Senior Judge of the United States District Court for the District of Columbia
- In office March 1, 1968 – April 25, 1988

Judge of the United States District Court for the District of Columbia
- In office October 21, 1949 – March 1, 1968
- Appointed by: Harry S. Truman
- Preceded by: Seat established by 63 Stat. 493
- Succeeded by: June Lazenby Green

Personal details
- Born: Burnita Shelton December 28, 1894 Burnell, Mississippi, U.S.
- Died: April 25, 1988 (aged 93) Washington, D.C., U.S.
- Party: National Woman's
- Education: George Washington University Law School (LL.B., LL.M.)

= Burnita Shelton Matthews =

American judge

Burnita Shelton Matthews (December 28, 1894 – April 25, 1988) was a United States district judge of the United States District Court for the District of Columbia.

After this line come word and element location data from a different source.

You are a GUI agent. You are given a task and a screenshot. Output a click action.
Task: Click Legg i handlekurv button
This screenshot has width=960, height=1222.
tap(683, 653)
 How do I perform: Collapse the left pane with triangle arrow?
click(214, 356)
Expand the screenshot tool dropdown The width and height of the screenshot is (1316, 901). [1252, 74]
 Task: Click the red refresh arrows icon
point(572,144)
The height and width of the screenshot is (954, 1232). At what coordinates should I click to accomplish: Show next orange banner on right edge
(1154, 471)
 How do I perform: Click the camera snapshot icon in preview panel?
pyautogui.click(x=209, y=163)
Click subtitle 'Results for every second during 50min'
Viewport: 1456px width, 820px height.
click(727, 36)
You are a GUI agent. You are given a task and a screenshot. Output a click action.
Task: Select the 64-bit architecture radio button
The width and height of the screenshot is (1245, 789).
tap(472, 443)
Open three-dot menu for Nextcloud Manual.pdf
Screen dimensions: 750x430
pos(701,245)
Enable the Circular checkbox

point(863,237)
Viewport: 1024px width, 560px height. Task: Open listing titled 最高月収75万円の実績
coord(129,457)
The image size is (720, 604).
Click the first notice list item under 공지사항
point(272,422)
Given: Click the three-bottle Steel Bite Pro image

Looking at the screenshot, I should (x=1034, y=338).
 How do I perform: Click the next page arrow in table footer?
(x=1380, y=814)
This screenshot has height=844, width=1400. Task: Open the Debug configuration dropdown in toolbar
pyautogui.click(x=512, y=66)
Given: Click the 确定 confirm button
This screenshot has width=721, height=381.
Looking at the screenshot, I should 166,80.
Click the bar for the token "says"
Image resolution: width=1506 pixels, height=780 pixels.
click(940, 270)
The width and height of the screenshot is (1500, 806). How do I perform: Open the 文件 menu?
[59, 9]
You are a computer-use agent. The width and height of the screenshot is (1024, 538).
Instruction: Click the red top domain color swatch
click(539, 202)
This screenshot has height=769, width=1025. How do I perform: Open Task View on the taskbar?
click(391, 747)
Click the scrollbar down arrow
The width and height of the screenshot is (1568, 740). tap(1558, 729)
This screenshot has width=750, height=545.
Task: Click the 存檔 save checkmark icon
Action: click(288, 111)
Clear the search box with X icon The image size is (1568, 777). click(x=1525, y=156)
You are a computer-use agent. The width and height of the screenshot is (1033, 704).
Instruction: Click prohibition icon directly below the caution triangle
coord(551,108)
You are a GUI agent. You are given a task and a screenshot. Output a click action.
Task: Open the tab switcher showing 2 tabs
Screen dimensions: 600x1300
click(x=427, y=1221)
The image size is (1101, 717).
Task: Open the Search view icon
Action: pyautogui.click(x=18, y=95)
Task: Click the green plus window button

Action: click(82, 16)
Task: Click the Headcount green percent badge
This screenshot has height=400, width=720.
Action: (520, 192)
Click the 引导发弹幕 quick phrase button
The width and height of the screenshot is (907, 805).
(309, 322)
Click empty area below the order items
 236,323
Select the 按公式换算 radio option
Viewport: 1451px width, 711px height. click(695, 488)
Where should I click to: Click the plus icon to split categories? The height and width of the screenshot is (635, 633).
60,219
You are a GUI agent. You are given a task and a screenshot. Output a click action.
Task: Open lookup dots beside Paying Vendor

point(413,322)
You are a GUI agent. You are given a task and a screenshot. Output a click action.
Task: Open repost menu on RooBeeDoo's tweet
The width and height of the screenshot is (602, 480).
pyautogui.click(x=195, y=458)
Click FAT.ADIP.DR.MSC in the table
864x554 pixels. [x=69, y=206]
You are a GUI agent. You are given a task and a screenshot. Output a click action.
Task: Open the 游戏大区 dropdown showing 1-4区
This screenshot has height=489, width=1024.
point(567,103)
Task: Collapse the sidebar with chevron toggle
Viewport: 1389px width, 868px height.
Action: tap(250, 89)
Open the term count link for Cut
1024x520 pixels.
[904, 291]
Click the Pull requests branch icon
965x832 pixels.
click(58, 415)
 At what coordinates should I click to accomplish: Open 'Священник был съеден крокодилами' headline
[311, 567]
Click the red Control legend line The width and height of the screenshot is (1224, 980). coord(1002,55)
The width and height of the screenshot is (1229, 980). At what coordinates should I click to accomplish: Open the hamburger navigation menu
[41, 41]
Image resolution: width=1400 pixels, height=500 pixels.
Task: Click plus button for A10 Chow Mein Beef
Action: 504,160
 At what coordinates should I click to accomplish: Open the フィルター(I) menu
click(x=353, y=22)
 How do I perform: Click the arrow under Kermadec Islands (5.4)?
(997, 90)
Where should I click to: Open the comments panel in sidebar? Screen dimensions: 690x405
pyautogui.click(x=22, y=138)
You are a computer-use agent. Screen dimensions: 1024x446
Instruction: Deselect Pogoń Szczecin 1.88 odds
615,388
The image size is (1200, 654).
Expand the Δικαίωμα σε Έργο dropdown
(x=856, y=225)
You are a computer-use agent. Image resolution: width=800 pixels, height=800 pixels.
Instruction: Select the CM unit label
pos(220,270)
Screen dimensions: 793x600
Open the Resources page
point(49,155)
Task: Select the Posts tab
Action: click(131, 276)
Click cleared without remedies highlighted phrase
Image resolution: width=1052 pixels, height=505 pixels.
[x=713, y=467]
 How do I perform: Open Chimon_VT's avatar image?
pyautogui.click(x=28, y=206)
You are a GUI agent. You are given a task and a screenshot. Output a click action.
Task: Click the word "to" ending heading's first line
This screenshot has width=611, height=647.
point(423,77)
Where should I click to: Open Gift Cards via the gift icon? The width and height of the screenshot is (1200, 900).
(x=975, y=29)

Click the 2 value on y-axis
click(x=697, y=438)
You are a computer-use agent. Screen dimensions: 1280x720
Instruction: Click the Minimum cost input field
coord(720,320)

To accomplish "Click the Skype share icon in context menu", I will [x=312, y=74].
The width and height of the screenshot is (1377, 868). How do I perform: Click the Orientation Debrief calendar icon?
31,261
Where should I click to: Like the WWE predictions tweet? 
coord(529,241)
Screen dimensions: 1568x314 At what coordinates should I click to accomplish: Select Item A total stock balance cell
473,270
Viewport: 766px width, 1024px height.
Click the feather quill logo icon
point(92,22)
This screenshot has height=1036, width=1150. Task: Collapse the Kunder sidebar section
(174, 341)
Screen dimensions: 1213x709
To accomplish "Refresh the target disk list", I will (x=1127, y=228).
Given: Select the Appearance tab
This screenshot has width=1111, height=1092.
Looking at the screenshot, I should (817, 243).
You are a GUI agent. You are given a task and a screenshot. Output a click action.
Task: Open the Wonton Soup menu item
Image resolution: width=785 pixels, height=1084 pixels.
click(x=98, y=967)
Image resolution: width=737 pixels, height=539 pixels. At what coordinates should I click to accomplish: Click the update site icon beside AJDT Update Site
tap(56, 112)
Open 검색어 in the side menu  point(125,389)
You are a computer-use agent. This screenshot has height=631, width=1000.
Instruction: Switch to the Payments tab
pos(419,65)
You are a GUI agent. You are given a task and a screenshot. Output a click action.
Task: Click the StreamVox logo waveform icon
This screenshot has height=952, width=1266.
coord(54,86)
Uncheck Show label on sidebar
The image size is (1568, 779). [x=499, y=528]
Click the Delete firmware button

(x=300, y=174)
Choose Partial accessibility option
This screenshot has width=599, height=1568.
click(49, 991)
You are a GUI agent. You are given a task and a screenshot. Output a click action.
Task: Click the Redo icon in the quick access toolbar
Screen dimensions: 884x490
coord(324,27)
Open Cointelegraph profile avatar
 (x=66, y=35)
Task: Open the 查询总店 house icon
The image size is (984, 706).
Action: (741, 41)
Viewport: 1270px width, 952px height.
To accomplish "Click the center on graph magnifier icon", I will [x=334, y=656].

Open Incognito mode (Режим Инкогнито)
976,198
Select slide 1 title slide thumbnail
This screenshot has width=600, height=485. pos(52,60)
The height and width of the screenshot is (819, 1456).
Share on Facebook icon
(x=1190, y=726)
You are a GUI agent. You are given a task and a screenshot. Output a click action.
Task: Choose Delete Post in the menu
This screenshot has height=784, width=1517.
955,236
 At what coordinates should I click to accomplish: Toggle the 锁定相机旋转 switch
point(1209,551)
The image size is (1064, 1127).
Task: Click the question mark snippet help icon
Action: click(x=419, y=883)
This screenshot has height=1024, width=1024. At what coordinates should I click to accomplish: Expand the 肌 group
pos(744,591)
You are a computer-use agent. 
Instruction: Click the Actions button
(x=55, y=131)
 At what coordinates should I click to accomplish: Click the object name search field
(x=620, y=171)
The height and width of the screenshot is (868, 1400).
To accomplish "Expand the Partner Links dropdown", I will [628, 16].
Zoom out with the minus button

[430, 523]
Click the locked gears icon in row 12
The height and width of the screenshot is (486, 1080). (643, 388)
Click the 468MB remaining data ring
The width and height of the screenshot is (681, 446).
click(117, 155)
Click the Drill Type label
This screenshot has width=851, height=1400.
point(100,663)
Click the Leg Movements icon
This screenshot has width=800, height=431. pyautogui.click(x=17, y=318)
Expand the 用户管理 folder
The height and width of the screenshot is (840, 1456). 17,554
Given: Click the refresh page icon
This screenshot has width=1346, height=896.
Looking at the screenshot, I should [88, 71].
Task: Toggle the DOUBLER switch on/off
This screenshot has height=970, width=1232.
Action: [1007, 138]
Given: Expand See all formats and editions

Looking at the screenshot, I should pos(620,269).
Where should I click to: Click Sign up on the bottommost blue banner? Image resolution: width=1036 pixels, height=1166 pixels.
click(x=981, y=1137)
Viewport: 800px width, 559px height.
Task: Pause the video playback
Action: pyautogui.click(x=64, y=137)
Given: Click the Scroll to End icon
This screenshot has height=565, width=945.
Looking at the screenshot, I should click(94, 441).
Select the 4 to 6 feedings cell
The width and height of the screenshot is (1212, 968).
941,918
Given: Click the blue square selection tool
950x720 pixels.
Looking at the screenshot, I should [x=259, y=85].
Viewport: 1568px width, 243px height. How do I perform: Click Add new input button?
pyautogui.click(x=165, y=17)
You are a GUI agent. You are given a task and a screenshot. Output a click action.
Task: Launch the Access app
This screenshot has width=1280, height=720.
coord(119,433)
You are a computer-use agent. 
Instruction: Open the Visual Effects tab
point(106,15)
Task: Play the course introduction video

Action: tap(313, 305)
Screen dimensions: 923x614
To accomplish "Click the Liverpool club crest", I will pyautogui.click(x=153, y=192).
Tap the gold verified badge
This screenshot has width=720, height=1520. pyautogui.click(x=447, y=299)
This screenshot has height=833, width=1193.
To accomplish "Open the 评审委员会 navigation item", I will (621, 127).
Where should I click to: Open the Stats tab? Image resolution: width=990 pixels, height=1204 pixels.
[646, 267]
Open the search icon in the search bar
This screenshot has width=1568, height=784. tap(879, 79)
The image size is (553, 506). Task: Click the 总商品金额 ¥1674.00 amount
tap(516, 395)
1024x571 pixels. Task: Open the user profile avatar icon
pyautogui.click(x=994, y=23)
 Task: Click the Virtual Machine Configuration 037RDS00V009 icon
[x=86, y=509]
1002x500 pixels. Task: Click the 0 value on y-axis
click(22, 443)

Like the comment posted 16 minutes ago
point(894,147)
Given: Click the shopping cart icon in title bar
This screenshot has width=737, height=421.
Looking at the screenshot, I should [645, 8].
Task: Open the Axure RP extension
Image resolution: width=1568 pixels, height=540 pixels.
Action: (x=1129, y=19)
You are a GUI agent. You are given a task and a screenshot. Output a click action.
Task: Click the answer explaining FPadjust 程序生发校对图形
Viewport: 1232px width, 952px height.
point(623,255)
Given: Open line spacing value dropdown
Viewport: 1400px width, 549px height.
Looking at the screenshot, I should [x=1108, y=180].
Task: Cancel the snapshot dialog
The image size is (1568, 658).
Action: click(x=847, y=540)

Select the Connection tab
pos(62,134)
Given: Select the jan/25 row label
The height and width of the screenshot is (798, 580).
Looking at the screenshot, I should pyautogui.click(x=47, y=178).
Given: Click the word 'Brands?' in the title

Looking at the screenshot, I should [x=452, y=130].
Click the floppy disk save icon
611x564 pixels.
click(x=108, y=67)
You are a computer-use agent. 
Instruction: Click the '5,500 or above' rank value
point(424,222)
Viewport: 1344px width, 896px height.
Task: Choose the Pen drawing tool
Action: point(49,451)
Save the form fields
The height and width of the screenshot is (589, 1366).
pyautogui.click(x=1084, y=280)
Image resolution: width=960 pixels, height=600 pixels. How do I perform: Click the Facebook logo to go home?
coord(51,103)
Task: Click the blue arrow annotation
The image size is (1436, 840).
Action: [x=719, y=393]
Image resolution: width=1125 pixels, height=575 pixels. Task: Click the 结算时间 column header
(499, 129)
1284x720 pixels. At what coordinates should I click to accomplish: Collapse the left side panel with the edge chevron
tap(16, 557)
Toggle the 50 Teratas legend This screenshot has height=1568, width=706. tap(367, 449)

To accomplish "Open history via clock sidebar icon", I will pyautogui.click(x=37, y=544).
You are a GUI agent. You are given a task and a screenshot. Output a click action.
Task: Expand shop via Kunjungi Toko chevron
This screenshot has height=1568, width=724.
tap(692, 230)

She was the first woman appointed to serve on a United States District Court.

==Early life and education==

Matthews was born Burnita Shelton in Burnell, (an unincorporated community in Claiborne County), Mississippi, on December 28, 1894. Her father was a planter and chancery court judge. After attending local schools, she went to the Cincinnati Conservatory of Music Her brother was sent to law school.

During World War I, she moved to Washington, D.C., took the civil service exam, and gained a position at the Veterans Administration. In 1917 she enrolled in the night school of the National University Law School (today the George Washington University Law School). She received a Bachelor of Laws in 1919, a Master of Laws in 1920 and passed the District of Columbia bar exam the same year. She married lawyer Percy A. Matthews.

==Career==

Matthews met with resistance; she was rejected by male professional lawyers' associations, and the District of Columbia Bar Association returned her application and check for dues. Matthews and other women formed their own professional associations, including the Woman's Bar Association of the District of Columbia and the National Association of Women Lawyers.

After the VA told her they would never hire a woman lawyer for their legal department, she founded the law firm of Matthews, Berrien, and Greathouse with two other women attorneys, who were also National Woman's Party members and would remain in private practice of law from 1920 until her appointment to the federal bench in 1949.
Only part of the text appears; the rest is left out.